In some arrangements, x _g may indicate the first x _g SRS resources in group g in a predefined order (lowest index or highest index in group). Then only the number of SRS resources (or SRS ports or layers) may be needed instead of the exact index of the selected SRS resource.

In a second scheme, panel/SRS resource group indication with or without SRS resource indication may be considered for reducing SRI overhead.

The UE may transmit PUSCH based on SRS resources indicated by the SRI. (e.g., the precoding of PUSCH may be the same as the indicated SRS).

Fig. 7-11 illustrate flow diagrams of example wireless communication processes according to some arrangements. Although each flowchart shows a particular order, the arrangement is not limited thereto, and the order of operation of the processes may be changed in any suitable manner.

Fig. 7 illustrates a flow chart of an example wireless communication process 700 in accordance with some arrangements. Process 700 includes: at least one indication (702) is sent by a network (e.g., a gNB) to a wireless communication device (e.g., a UE). Each of the at least one indication corresponds to a respective first resource group. Process 700 includes: at least one indication is received by the wireless communication device from the network (704). Process 700 includes: precoding information for uplink transmissions is determined based on the at least one indication (706).

Fig. 8 illustrates a flow chart of an example wireless communication process 800 in accordance with some arrangements. The process 800 includes: an uplink reference signal is transmitted (802) by a wireless communication device (e.g., UE) to a network (e.g., gNB). The process 800 includes: the uplink reference signal is received by the network from the wireless communication device (804). The process 800 includes: at least one uplink reference signal resource is determined by the wireless communication device according to the indication (806). The process 800 includes: an uplink transmission is transmitted by the wireless communication device based on the at least one uplink reference signal resource (808). The process 800 includes: an uplink transmission is received by the network (810).

Fig. 9 illustrates a flow chart of an example wireless communication process 900 in accordance with some arrangements. Process 900 is performed by a UE. The process 900 includes: an uplink reference signal is transmitted to a network (902). The process 900 includes: an uplink reference signal resource group indication with an uplink reference signal resource indication is received (904). The process 900 includes: at least one uplink reference signal resource is determined based on the indication (906). The process 900 includes: an uplink transmission is transmitted based on the at least one uplink reference signal resource (908).

Fig. 10 illustrates a flow chart of an example wireless communication process 1000 in accordance with some arrangements. Process 1000 is performed by a UE. The process 1000 includes: an uplink reference signal is transmitted to a network (1002). The process 1000 includes: at least one set of uplink reference signal resources is determined (1004). The process 1000 includes: at least one uplink reference signal resource is determined based on the indication (1006). The process 1000 includes: an uplink transmission is transmitted (1008) based on the at least one uplink reference signal resource.

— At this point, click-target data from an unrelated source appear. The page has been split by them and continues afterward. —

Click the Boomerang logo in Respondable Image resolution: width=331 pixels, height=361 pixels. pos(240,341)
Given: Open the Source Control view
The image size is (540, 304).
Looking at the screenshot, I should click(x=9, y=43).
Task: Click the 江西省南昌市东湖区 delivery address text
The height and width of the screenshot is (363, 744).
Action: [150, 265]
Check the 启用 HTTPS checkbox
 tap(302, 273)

Fig. 11 illustrates a flow chart of an example wireless communication process 1100 in accordance with some arrangements. Process 1100 is performed by a UE. Process 1100 includes: an uplink reference signal is transmitted to the network (1102). Process 1100 includes: at least one set of uplink reference signal resources is determined (1104). Process 1100 includes: an uplink reference signal indication is received 1106. The uplink reference signal indication indicates a number (M) of one or more uplink reference signal resources in each of the at least one uplink reference signal resource group, or a number (M) of one or more uplink reference signal resources in at least one given uplink reference signal resource group, where M is an integer from 1 to the number of uplink reference signals in the uplink reference signal resource group. Process 1100 includes: at least one uplink reference signal resource is determined according to the indication (1108). Process 1100 includes: an uplink transmission is transmitted based on the at least one uplink reference signal resource (1110).

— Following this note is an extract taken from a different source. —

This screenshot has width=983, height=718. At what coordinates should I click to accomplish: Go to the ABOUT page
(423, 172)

In some arrangements, there may be 1 bit for SRS resource indication, 2 values may correspond to the first SRS resource for each indicated panel indicated, and two SRS resources for each indicated panel may be indicated separately. In some arrangements, there are 1 bit for SRS resource indication, 2 values may correspond to the first SRS resource for each indicated panel indicated, and the second SRS resource for each indicated panel may be indicated separately.

While various arrangements of the present solution have been described above, it should be understood that they have been presented by way of example only, and not limitation. Likewise, the various figures may depict example architectures or configurations provided to enable one of ordinary skill in the art to understand the example features and functionality of the present solution. However, those skilled in the art will appreciate that the solution is not limited to the example architecture or configuration shown, but may be implemented using a variety of alternative architectures and configurations. Furthermore, as will be appreciated by one of ordinary skill in the art, one or more features of one arrangement may be combined with one or more features of another arrangement described herein. Accordingly, the breadth and scope of the present disclosure should not be limited by any of the above-described illustrative arrangements.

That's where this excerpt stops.